Mr Brown said the catches highlighted the time over-the-limit alcohol could remain "in the system", which was shown in another test about 3pm. "They were still borderline," he said.
But there was a sign even later that some warnings were being heeded. A near blanket testing of all drivers leaving the New Year's Day Races in Hastings did not turn up any driving illegally. "In fact, 99 per cent blew no alcohol whatsoever," said Sergeant Kris Shadbolt.
About 15 staff were involved in yesterday morning's operation, which focused mainly on people travelling to and from beaches, with eight of those who failed being stopped in Waimarama Rd, east of Havelock North. Of the others, two were in Napier and two in Central Hawke's Bay.
The 20 deaths in the Hawke's Bay area and northern Wairarapa last year were part of a provisional nationwide toll of 297 that has disappointed police, who had hoped to lower the toll further from the half-century low of 253 recorded last year.

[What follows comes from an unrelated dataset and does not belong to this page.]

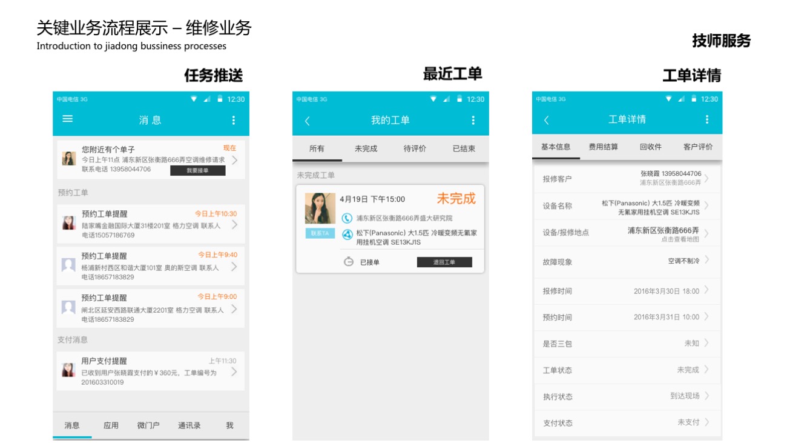Tap the clock icon beside 已接单
787x443 pixels.
pyautogui.click(x=348, y=262)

Figures compiled by the New Zealand Transport Agency and Hawke's Bay Today for the newspaper's circulation area, extending from the Wairoa district in the north to the Dannevirke-based Tararua district in the south, show that, of the 20 deaths, 10 were car, van or ute drivers, three were passengers, and five were motorcyclists.
The others were a 2-year-old boy hit by a car in a KFC carpark in Napier and a man who apparently leapt out of an ambulance into the path of another vehicle.
The tolls are vast improvements on the highs of more than 60 deaths in the area in the 1970s, when the record nationwide toll of 873 was hit in 1973.
The most dramatic cuts have come in the past 25 years, from 1990 when New Zealand's 150th anniversary year toll was 729, and Hawke's Bay's was 55.
Features of the Hawke's Bay toll last year were that an abnormally high quarter of the 20 deaths were motorcyclists and that all six female victims - five drivers and one motorcyclist - died as a result of crashes involving two or more vehicles.
Figures showed a high degree of compliance on the "open road", although six of the deaths happened on State Highway 2.
There were, however, none on the region's section of SH5, from its intersection with SH2 north of Bay View to Tarawera.
Mr Brown attends most of the fatal crash scenes in Hawke's Bay, or at least reviews the files, and had noticed a higher proportion of head-on or other two-vehicle crashes, and pointed to driver inattention and vehicles crossing the centre line as an issue. "When you look at where they happened and how they happened, you shake your head," he said.